Canadian banks will come under increased pressure as revenues from key businesses such as consumer lending and capital markets start to decline over coming quarters, Fitch Ratings warned on Monday.
The rating agency said it expects high consumer debt levels, primarily from mortgage borrowing combined with broad-based margin pressure, to weigh heavily on big banks’ financial results going forward.
We expect retail loan growth to decelerate in the second half of 2012 as the housing market cools
“We expect retail loan growth to decelerate in the second half of 2012 as the housing market cools and new regulations aimed at curbing residential lending take effect,” Fitch said.
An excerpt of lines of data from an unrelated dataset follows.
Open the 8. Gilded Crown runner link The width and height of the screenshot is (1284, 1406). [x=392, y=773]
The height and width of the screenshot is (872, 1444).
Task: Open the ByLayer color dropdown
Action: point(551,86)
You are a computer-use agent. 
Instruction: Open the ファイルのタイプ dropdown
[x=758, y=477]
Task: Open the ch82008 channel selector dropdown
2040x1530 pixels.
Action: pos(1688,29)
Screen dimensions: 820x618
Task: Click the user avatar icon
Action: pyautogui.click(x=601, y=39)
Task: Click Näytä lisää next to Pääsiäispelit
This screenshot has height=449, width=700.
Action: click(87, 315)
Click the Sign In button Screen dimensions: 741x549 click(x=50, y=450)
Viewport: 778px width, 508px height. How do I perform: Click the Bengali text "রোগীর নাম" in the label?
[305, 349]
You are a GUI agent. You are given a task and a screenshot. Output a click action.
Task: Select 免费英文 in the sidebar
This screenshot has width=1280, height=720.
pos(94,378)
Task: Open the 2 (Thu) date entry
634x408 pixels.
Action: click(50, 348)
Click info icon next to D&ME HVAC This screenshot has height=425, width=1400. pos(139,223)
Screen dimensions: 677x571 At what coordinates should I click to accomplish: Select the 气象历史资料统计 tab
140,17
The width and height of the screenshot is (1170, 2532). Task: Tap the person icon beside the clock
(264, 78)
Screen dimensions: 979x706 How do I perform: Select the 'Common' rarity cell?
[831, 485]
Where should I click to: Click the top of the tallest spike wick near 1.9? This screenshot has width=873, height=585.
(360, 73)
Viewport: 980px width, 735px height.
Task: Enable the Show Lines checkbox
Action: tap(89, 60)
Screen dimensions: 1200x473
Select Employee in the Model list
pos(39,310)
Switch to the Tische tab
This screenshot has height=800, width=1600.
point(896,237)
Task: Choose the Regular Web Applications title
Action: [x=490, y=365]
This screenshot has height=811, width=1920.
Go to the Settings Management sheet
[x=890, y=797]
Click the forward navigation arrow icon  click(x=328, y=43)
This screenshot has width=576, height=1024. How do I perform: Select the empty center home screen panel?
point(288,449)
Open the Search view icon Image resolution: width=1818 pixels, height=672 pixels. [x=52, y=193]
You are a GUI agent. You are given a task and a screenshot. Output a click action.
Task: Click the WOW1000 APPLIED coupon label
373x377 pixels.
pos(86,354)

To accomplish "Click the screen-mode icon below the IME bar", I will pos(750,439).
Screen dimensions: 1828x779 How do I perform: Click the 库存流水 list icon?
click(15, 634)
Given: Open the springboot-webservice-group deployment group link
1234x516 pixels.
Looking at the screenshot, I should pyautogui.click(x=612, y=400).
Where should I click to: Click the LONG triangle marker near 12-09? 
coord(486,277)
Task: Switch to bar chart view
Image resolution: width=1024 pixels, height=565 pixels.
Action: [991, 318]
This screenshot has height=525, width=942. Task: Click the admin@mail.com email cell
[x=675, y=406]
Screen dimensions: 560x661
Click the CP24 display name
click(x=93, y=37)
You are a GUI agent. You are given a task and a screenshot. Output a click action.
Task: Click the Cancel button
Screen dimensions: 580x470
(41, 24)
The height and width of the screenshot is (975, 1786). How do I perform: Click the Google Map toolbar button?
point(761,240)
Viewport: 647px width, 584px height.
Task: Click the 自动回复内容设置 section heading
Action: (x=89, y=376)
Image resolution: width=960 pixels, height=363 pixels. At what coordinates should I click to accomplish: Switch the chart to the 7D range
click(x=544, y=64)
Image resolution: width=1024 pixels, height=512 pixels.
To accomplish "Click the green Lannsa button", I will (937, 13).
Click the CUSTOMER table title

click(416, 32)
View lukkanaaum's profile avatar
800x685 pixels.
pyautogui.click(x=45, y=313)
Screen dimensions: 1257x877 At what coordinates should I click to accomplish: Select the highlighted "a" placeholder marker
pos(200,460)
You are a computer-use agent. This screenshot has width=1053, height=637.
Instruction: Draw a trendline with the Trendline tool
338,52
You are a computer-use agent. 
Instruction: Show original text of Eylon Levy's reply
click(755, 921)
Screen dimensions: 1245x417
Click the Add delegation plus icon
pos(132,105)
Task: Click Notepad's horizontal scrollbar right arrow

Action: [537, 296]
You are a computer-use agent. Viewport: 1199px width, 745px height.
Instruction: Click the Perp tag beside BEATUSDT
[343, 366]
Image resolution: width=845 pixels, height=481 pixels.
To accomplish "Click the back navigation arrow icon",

“Given the sheer size of the consumer loan book on Canadian banks’ balance sheet, continued earnings improvement in commercial lending may not offset the slowdown on the retail side. Furthermore, earnings from capital markets and wealth management activities are expected to trend downward as heightened global uncertainty, mostly related to Europe, started eroding investor confidence in April.”
The comments come a week before the banks begin to report third quarter results.
Lenders performed well over the first half of the year, largely on the back of higher consumer loan volumes and stable provisions for bad loans. But household debt-to-income is sitting at a record 154.3%, according to Statistics Canada. That has left the economy vulnerable to adverse shocks such as a spike in unemployment, which would have significant negative implications for lenders.
While the banks have mostly protected themselves from the risk of mortgage default through Canada Mortgage and Housing Corp. insurance, they continue to have significant uninsured mortgage exposure.